Improvisational skill matters, but the rarer (and more valuable) capacity is presence: paying full attention, asking good questions, fostering dialogue, staying open to surprise. Performers may dazzle in the moment, nail an interview, seal a sales pitch; present leaders discover long-term benefits, by earning trust, surfacing insights, and sensing to weak signals others miss.
Strategy and the Liminal Middle
In my experience helping organizations develop strategic plans, I’ve seen a common pattern of leadership engagement. Leaders appear at the kickoff, set a vision, approve a framework, and then disappear until it’s time to sign off.
Once I designed and implemented a comprehensive strategic planning process for a large organization. My team reviewed trends in the data, facilitated working group meetings, developed scenarios, and surveyed employees about their values, visions, ideas, and concerns. After a year, we submitted a draft plan incorporating the feedback we received to the organization’s admittedly brilliant leader. It came back nearly unrecognizable, rewritten to align with the leader’s preferred narrative. Whether it was intended or not, this act turned the process up to that point into theater, meant to legitimize, not learn.
If strategy is fundamentally about intentional change, leaders need to engage not just at the bookends, but in the messy, liminal middle, where assumptions are tested, feedback surfaces, and direction can still shift. That’s where leadership has the greatest leverage to shape, to listen, to adjust. Ironically, it’s the process itself that most leaders don’t have time to engage in. Not because they don’t care, but because they’re trapped in a system that values decisiveness over reflection, performance over presence.
From Performance to Practice
Part of the reason I left my previous role was that it increasingly felt like leaders were no longer willing to listen or engage in the process of strategic planning.
The process, the work of learning, adjusting, challenging assumptions, had been hollowed out.

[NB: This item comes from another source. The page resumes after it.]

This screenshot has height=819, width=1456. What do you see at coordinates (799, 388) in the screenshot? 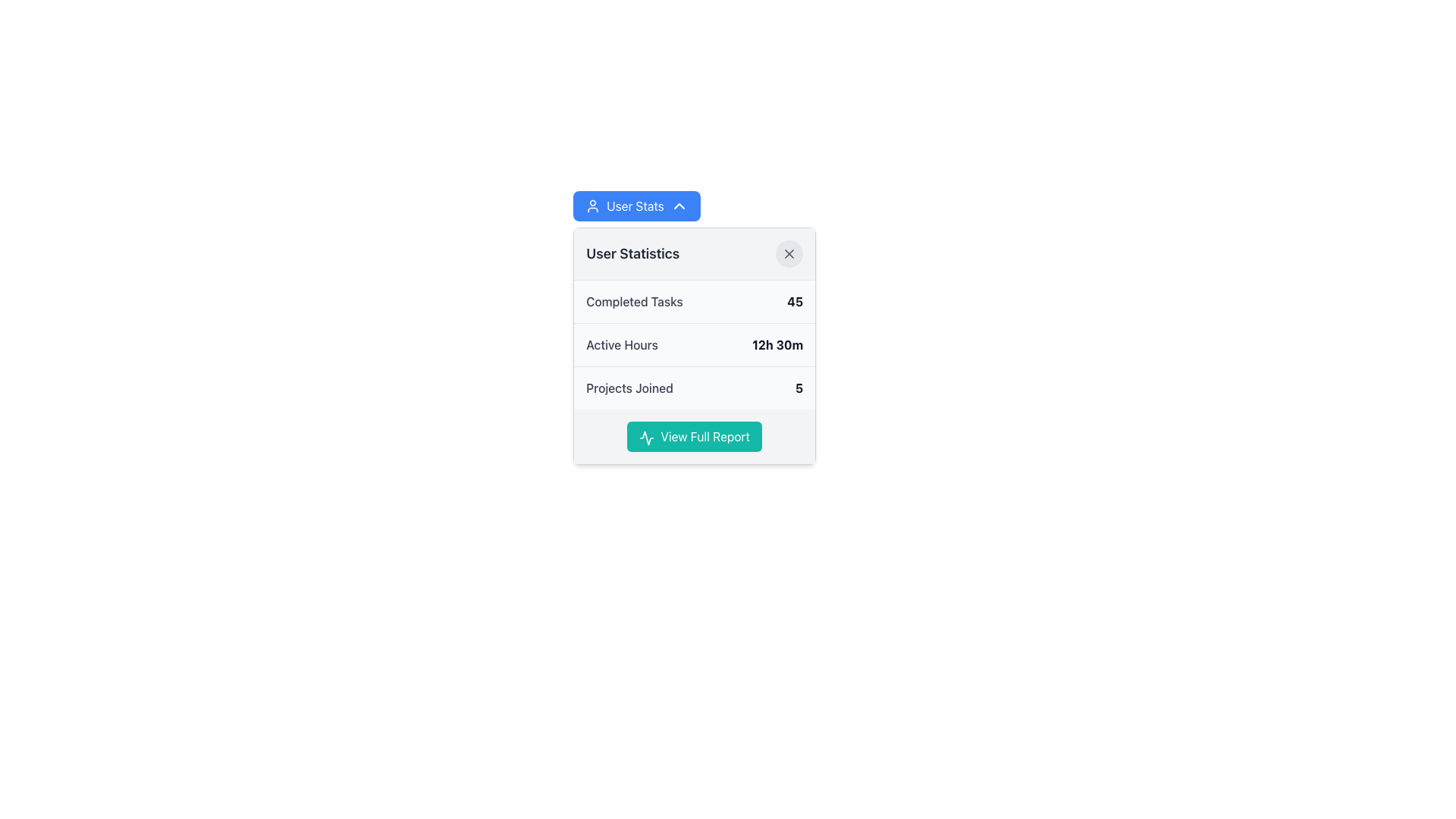
I see `the numeric representation of the number of projects joined by the user, located in the third row of the 'User Statistics' section, to the right of the 'Projects Joined' text element` at bounding box center [799, 388].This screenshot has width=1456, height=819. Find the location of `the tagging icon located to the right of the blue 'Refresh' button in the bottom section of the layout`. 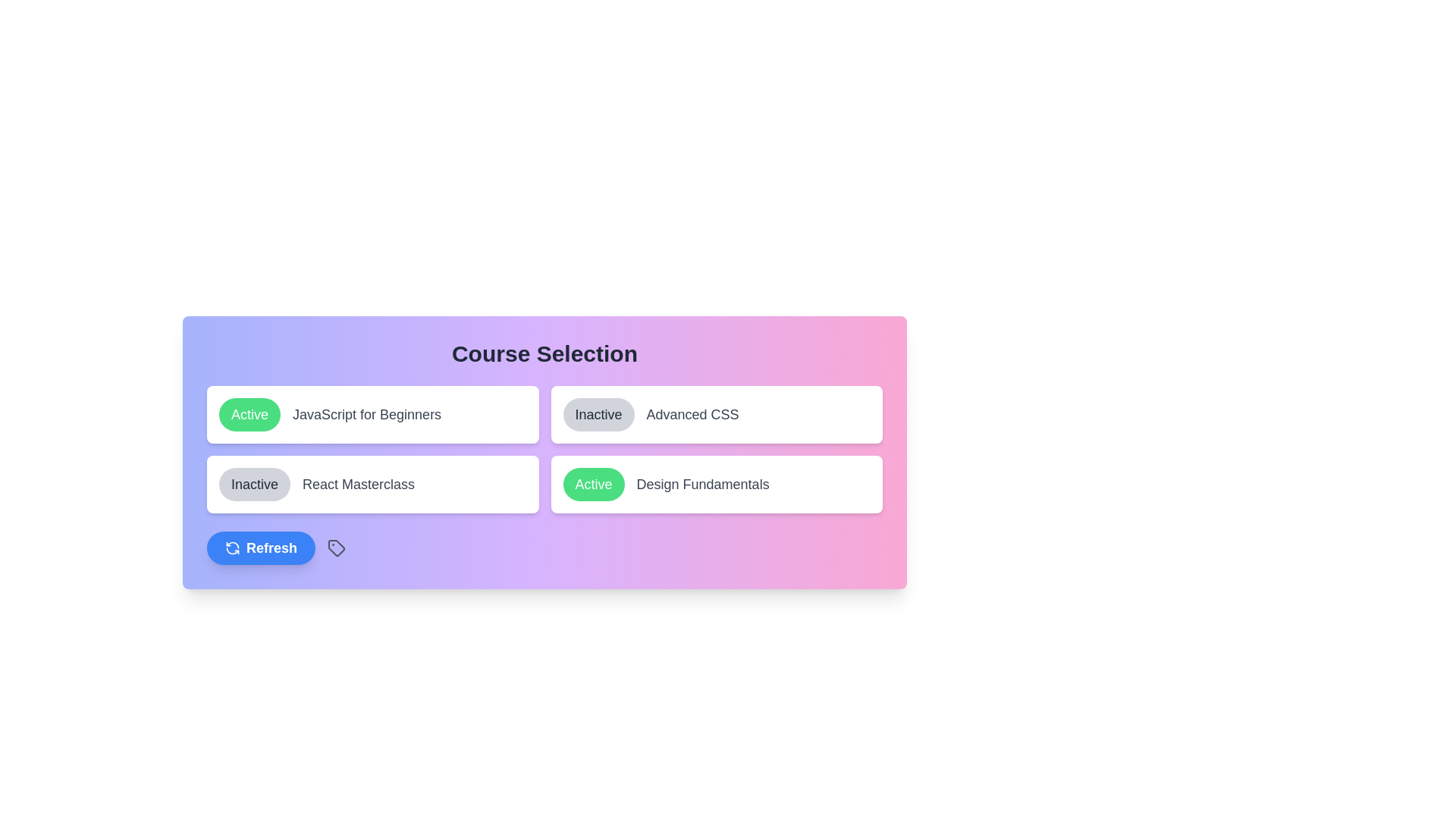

The purpose of strategic planning increasingly became to justify decisions already made or ends already determined, rather than a method for understanding problems, identifying priorities, and developing new solutions. Leaders entered the room with a fixed set of priors, often based more on politics or ideology rather than on evidence or experience. The process of strategy in this context, devoid of exploration, reflection, or learning, increasingly felt like an act of propaganda.
As the world becomes more complicated and changes seeming to accelerate, it can be tempting to resist ambiguity, to revolt against process, to oversimplify problems and seek easy answers. That same disdain for ambiguity fuels reactionary populism. Authoritarian mind-sets reject process because to engage in a process is to admit that you don’t already have all the answers. It is to slow down, pay attention, change course.
This kind of leadership prefers projection to perception, urgency to inquiry, will to wisdom. It believes that to hesitate is to show weakness. That to change one’s mind is to lose. That the world can be bent to fit one’s priors, through repetition, rhetoric, or brute force.
But that is not strategy. That is performance.
Present leaders pause, ask, listen. They accept the discomfort of not knowing long enough for truth to emerge. Leadership is a practice, not a performance. It starts with being present.